I faced an interview question for a job where interviewer asked me suppose your $R^2$ is very low (between 5 to 10%) for a price elasticity model. How would you solve this question?
I couldn't think of anything else other than the fact that i will do regression diagnostics to see what went wrong or if any non linear method should be applied. Somehow i think interviewer was not satisfied with my answer. Is there something else that is done in such a scenario to fit a model and use it for production level prediction despite it having low $R^2$?

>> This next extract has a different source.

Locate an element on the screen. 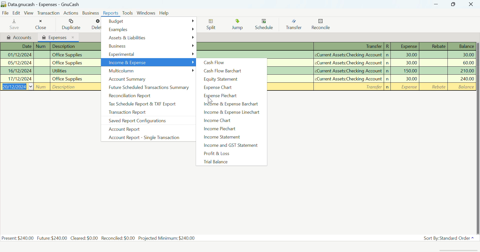 This screenshot has width=480, height=252. Account Report is located at coordinates (143, 129).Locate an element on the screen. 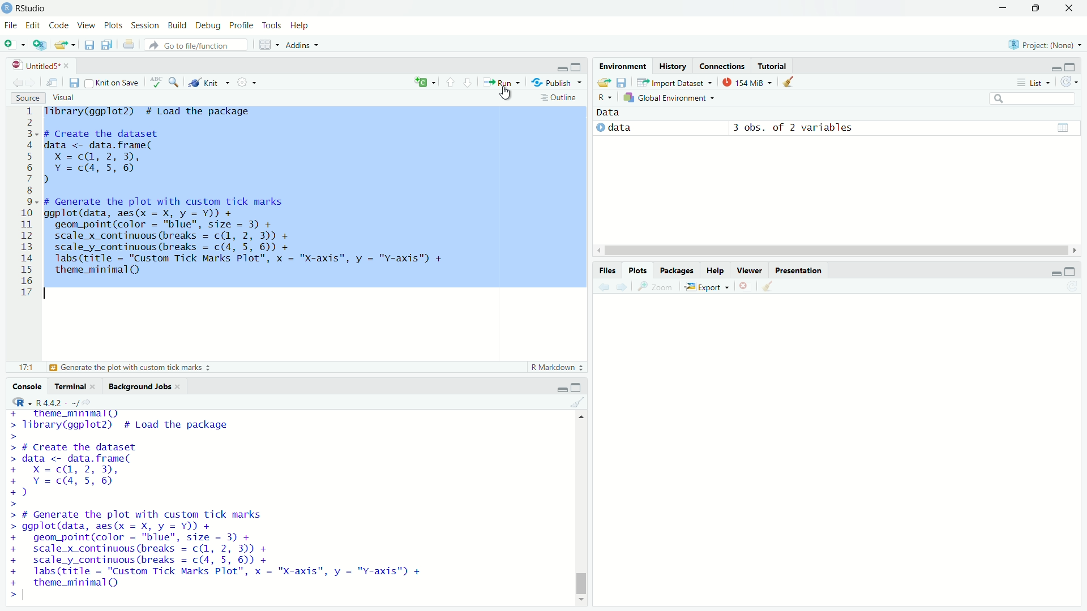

Edit: At a later stage they gave me the data to model the problem during interview and i tried adding lagged variables, impact of competitor price, seasonality dummies to see if it made any difference. $R^2$ went to 17.6 percent and its performance on holdout sample was poor. Personally i think its unethical to put such a model for prediction in live environment as it will give erroneous results and result in clients loss(imagine using pricing recommendation from such a model on your company revenue!). Is there anything else that is done in such scenarios which is too obvious that everyone needs to know? Something that i am not aware of, which i am tempted to say 'a silver bullet'?
Also, lets imagine after adding exogenous variable $R^2$ improves by further 2% then what can be done in this scenario? Should we discard the modelling project or there is still some hope of developing a model of production level quality which is indicated by performance on holdout sample?